I have the worst case time complexities of specific parts (indicated above) but not the whole thing. How do I get the overall time complexity from this? thanks!

I tried getting the complexity of individual sections of the algorithm. I don't know how to get the overall complexity from this.

I have this alternative algorithm. For an adjacency list, I am guessing this would be O(EV + V^2). I am more confident about this one than the first one, but if someone could confirm that would be great!

components(G):
  for all vertices v ∈ G:
    componentOf[v] = -1
  compID = 0  // component ID
  for all vertices v ∈ G:
    if componentOf[v] == -1:
      dfsComponent(G, v, compID)
      compID = compID + 1
 
dfsComponent(G, v, id):
  componentOf[v] = id
  for each (v,w) ∈ edges(G):
    if componentOf[w] == -1:
      dfsComponent(G, w, id)

Solution

  • As the variables of the input are 𝑉 and 𝐸, there shouldn't be something like O(𝑛) in your analysis. Also, the second (outer) loop will have a number of iterations that depends on 𝐸, not 𝑉.
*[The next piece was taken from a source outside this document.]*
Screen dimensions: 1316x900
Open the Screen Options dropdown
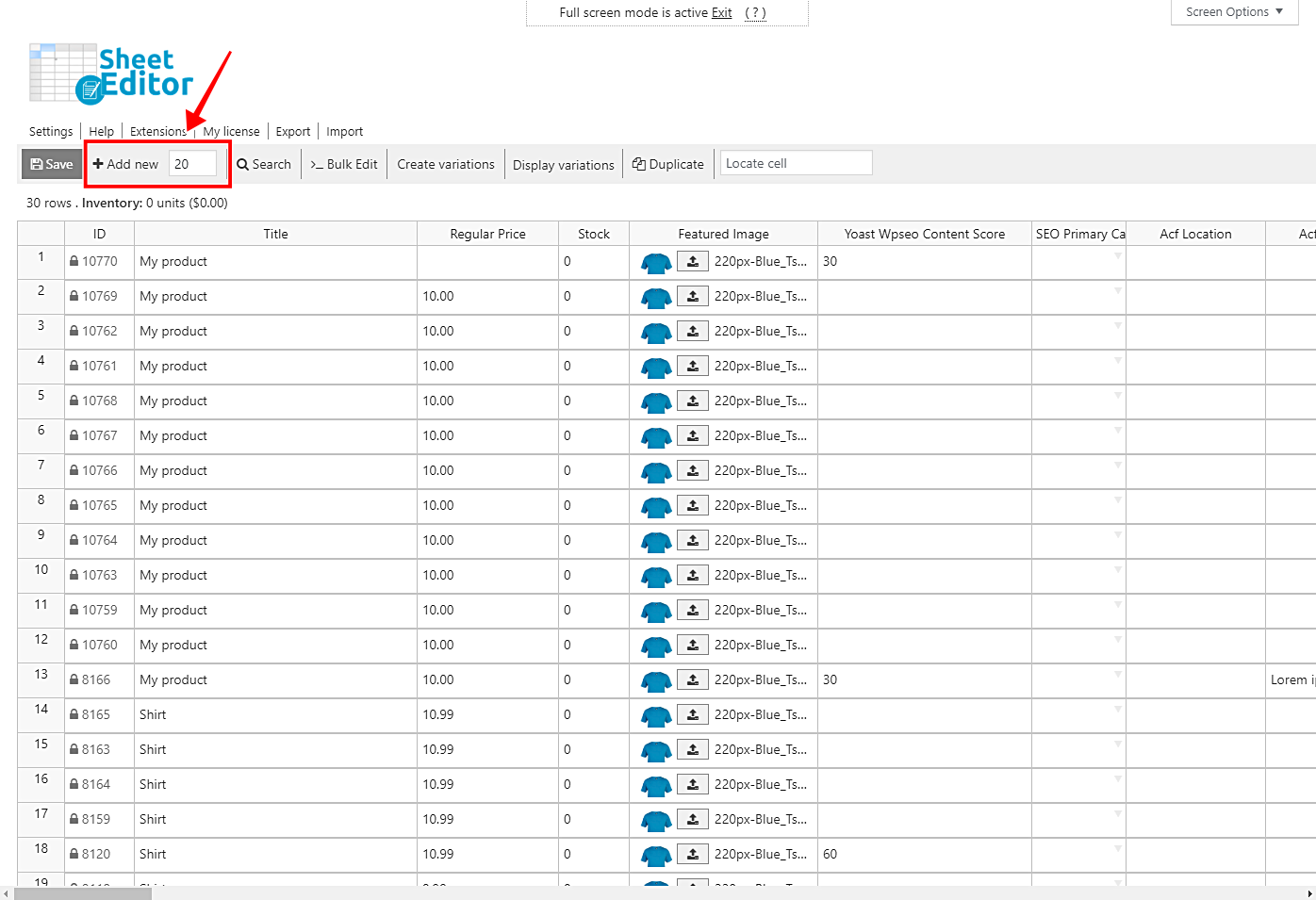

    Secondly, the step "set all the nodes in each of their components to the same component" can be implemented in different ways:

    1. Choose a new component number and update the nodes in both components
    2. Read the component number used in the first component, and update the nodes in the second component to that component number
    3. Check which of the two components is the smallest (by maintaining a size per component number), and update the nodes in that component to get the component number of the other component (and update the size of the chosen component number).

    Variant 1

    In the first variant, the worst case occurs when each edge we visit, connects a single component with a node that is so far a component on its own. That means we have to update the component number of a steadily increasing number of nodes: 2 + 3 + 4 + ... + 𝑉. This is one less than a triangular number, and so represents O(𝑉²). Add to this that we have to visit all edges, also those that connect nodes that are already known to belong to the same component, and we end up with O(𝐸 + 𝑉²).

    Variant 2

    In the worst case, the second variant has the same complexity as the first, as we may be unlucky and always update the nodes of the large component with the component number of the node that is a component on its own.

    Variant 3

    The third variant improves on this.

    If we correct that in the first algorithm, then what would be a worst case in the previous variants (adding a so-far isolated node to a growing component), becomes a best case here: each added edge would then represent O(1) work (updating the component number of one node only). This is not the worst case for this variant. Now it is worst case if the two nodes belong to components that are about the same size. We can imagine sizes 1 + 1 = 2, and 2 + 2 = 4, ...etc. We can see that a specific node will be part of a merge at most log𝑉 times, because the component it belongs to will double in size at each merge. This leads to a time complexity of O(𝐸 + 𝑉log𝑉).

    DFS algorithm

    The DFS algorithm you presented at the end is again an improvement. If we consider the graph to be undirected, then an edge will be traversed at most two times: once in each direction, and the second time no recursive call will follow, as the end node will already have been visited (and have a component number). I assume the list of edges (v,w) can be retrieved from an adjacency list in a time that is linear to the number of edges the node v has (which would not be the case when we have an adjacency matrix).

    In terms of nodes we can see we will have to visit each node at least once in the main loop.

    So its time complexity is O(𝐸 + 𝑉).